Radio Link Protocol
From Wikipedia, the free encyclopedia
Radio Link Protocol (RLP) is an automatic repeat request (ARQ) protocol used over a wireless (typically cellular) air interface. Most wireless air interfaces are tuned to provide 1% packet loss, which is a tolerable loss rate for modern Vocoders. An RLP detects packet losses and performs retransmissions to bring packet loss down to .01%, which is suitable for TCP/IP applications. RLP also implements stream fragmentation and reassembly, and sometimes, in-order delivery. Newer forms of RLP also provide framing and compression, while older forms of RLP rely upon a higher-layer PPP protocols to provide these functions.
An RLP transport never knows how big a packet the air interface will provide. Instead, the air interface scheduler determines the packet size, and calls upon RLP to form a packet on-demand for transmission. Most other wireless fragmentation and framing protocols, such as those of 802.11b and TCP/IP, used fixed fragment sizes. These protocols are not as flexible as RLP, and can sometimes needlessly block transmissions during a deep fade in a wireless environment.

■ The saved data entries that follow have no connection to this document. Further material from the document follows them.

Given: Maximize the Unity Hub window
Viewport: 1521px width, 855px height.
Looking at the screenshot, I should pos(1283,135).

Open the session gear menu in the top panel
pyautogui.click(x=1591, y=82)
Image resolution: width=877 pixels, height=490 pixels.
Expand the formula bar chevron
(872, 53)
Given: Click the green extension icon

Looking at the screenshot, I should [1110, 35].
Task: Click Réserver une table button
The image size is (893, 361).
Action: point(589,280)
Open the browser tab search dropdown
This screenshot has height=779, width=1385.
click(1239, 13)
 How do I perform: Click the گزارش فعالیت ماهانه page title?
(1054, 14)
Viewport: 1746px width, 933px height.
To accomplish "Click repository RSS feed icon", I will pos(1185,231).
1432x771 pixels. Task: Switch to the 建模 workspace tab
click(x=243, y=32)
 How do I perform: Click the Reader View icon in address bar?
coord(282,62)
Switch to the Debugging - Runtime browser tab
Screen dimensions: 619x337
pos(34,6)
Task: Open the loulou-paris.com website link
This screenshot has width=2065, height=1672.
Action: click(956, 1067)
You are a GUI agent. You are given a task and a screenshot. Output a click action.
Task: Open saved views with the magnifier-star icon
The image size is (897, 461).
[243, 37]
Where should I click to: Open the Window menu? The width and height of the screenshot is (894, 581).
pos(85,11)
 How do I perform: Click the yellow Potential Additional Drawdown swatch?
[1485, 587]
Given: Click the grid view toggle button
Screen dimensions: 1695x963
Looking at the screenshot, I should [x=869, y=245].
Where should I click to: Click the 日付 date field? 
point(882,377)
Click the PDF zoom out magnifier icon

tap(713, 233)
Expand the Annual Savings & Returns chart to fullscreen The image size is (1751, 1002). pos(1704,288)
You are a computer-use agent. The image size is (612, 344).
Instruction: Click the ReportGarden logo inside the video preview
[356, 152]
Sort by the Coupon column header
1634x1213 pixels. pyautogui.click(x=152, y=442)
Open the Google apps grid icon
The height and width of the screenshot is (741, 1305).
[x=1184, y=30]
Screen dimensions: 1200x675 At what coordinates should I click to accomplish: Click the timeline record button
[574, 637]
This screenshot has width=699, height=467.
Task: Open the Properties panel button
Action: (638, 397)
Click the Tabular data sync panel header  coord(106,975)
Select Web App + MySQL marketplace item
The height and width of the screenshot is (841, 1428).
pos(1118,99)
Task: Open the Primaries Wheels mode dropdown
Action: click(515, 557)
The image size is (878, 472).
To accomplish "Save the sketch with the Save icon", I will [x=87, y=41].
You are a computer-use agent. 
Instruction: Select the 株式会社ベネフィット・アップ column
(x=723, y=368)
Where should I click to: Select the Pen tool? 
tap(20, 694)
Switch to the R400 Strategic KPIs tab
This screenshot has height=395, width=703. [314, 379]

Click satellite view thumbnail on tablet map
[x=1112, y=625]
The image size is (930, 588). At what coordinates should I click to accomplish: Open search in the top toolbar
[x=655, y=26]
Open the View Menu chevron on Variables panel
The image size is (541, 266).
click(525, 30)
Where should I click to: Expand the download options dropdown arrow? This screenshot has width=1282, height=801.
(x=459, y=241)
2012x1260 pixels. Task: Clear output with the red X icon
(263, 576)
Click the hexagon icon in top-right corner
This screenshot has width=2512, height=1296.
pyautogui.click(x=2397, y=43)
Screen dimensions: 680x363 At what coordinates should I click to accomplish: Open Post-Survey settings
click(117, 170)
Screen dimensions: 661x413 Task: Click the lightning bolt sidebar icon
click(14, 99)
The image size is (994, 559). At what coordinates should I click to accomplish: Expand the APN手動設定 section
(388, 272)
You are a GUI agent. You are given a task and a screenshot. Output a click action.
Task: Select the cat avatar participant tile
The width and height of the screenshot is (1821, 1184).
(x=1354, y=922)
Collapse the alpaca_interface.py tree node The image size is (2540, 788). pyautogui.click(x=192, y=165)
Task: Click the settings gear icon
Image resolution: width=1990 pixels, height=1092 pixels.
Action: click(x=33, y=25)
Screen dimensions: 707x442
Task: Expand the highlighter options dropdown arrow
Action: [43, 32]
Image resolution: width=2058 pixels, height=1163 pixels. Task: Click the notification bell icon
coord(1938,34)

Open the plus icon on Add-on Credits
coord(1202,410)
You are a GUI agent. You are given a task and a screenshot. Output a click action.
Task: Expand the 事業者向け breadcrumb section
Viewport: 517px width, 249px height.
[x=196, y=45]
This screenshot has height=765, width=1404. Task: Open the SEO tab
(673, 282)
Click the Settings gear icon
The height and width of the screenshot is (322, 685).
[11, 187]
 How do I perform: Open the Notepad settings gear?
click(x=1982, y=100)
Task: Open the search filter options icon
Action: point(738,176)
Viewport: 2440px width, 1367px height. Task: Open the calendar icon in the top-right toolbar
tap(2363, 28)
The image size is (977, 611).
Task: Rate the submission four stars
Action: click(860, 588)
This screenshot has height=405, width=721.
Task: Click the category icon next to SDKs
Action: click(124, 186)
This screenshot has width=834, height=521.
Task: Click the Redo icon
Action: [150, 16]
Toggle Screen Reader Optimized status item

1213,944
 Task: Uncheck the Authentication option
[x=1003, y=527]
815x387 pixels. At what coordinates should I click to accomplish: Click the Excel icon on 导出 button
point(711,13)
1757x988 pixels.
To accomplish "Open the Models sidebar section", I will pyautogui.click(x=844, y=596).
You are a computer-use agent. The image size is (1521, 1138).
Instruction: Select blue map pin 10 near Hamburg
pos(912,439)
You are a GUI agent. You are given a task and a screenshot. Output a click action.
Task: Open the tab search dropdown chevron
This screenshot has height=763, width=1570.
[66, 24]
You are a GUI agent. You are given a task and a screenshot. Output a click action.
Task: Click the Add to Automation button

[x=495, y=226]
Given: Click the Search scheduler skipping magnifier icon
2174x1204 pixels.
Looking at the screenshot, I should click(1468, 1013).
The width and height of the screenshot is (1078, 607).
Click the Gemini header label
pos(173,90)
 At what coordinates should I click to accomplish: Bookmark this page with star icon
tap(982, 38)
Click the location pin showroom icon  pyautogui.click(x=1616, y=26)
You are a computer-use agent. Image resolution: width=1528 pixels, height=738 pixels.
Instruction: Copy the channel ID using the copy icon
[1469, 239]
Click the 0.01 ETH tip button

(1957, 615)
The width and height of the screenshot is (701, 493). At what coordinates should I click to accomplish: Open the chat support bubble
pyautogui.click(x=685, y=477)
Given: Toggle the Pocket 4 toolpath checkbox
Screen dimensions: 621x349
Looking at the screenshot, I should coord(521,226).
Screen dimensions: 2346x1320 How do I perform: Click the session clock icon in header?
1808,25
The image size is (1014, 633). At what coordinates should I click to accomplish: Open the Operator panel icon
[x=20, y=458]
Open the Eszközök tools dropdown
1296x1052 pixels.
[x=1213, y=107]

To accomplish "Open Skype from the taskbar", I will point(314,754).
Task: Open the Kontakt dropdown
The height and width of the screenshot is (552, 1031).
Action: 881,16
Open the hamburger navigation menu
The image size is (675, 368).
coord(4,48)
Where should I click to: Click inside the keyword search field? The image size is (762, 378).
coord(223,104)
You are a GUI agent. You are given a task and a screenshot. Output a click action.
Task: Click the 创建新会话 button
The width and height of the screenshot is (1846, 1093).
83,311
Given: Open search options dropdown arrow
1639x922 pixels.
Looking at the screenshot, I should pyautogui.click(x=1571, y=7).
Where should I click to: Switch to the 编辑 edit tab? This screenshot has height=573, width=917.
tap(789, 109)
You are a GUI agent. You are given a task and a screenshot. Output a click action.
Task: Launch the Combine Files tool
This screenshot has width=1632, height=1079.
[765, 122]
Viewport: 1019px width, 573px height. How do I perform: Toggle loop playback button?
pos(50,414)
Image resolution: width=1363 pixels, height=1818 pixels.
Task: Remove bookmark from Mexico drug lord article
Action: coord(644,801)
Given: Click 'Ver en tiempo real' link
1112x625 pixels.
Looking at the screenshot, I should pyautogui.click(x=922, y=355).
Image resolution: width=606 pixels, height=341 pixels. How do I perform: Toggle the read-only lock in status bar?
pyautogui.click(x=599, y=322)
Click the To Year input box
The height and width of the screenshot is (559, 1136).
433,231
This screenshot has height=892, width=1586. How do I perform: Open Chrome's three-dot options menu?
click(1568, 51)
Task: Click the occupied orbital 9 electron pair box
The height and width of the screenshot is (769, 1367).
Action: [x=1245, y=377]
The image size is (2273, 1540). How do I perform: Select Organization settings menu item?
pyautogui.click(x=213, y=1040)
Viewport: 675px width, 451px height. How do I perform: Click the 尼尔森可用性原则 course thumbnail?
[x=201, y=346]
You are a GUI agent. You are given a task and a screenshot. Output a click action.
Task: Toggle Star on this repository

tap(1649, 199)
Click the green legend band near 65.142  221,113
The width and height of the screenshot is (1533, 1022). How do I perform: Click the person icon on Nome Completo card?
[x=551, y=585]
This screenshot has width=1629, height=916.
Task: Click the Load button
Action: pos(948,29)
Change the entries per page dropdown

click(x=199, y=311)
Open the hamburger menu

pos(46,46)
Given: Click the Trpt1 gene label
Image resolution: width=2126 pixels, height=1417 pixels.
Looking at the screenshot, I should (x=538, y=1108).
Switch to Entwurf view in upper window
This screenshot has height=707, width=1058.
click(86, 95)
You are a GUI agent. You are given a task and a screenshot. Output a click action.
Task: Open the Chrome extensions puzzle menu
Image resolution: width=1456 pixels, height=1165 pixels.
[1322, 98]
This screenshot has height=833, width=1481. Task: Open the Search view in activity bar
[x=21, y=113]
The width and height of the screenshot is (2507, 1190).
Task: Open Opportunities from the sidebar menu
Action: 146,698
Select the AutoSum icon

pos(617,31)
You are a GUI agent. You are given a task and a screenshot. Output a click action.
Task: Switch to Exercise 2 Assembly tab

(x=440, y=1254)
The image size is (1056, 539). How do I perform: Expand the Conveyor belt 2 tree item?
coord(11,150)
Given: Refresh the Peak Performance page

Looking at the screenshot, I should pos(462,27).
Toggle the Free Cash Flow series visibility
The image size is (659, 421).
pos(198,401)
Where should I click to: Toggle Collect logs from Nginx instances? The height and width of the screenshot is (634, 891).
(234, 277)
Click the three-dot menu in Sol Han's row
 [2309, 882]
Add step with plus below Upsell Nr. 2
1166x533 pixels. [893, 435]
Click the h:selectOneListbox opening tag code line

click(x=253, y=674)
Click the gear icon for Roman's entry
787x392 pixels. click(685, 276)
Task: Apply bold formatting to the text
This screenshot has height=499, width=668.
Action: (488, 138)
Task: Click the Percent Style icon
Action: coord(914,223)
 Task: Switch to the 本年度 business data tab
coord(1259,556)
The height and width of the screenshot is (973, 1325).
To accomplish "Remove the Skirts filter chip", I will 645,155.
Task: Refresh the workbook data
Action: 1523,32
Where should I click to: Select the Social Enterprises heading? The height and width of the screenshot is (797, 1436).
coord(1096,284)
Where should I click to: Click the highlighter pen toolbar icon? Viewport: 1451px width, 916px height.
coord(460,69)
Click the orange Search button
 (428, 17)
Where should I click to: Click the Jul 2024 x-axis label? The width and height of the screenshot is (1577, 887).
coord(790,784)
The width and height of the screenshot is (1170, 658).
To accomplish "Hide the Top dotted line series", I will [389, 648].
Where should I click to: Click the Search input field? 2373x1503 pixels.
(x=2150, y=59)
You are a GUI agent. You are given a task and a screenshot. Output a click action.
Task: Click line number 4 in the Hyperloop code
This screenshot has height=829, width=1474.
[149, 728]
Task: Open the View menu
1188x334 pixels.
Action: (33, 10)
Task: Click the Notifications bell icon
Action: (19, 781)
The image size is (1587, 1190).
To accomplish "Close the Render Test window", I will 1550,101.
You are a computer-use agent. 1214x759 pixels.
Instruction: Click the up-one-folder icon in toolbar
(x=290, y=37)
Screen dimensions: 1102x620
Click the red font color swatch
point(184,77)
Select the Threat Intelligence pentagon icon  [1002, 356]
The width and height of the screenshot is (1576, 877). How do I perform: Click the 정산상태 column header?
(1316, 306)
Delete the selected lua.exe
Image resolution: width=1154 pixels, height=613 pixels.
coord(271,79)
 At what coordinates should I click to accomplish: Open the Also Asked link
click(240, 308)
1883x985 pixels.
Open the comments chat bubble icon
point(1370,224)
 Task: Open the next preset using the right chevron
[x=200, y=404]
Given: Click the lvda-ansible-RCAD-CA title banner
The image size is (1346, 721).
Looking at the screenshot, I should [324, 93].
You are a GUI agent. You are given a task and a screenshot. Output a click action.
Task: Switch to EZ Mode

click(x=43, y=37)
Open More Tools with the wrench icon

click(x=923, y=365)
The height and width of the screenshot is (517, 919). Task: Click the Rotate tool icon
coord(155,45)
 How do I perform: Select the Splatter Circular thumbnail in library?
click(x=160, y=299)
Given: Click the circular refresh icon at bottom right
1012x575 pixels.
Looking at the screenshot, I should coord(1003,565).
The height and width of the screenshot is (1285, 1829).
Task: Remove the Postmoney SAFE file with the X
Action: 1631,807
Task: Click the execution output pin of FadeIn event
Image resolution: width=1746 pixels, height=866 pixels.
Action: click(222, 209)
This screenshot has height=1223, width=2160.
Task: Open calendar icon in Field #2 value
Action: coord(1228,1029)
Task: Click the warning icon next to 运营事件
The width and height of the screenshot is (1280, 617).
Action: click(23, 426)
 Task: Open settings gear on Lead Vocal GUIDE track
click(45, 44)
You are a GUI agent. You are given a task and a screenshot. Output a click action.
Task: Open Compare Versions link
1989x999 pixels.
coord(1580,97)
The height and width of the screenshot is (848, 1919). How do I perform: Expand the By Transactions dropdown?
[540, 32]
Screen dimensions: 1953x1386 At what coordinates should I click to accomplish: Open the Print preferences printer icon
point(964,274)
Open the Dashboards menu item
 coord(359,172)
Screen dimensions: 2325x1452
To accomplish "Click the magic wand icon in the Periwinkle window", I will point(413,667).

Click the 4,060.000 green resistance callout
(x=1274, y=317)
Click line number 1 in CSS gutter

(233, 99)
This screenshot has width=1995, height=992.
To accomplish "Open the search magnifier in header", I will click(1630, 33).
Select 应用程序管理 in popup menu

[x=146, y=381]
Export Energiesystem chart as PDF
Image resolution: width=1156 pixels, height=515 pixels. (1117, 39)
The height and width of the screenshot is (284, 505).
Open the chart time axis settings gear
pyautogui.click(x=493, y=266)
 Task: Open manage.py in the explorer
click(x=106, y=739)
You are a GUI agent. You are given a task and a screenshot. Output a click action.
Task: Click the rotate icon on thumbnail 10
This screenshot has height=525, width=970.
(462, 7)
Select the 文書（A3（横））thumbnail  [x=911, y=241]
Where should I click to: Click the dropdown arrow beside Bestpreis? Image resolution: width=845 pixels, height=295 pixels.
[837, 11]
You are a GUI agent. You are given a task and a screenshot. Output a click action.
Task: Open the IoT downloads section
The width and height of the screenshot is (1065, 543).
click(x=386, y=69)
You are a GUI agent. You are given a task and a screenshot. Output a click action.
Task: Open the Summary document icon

An RLP protocol can be ACK-based or NAK-based. Because the reverse link is very expensive on most cellular networks, most RLP's are NAK-based, meaning that the sender assumes that the transmission got through, and the receiver only NAKs when an out-of-order segment is received. When the transmit pipeline goes idle, a NAK-based RLP must eventually retransmit the last segment a second time to reach .01% packet loss rate. This duplicate transmission is typically controlled by a "flush timer" set to expire 300-500 milliseconds after transmission has completed.
The concept of an RLP protocol was invented by Phil Karn in 1990.
Cellular networks such as GSM and CDMA use different variations of RLP. The January 2006 IEEE 802.20 specification uses one of the newest forms of RLP.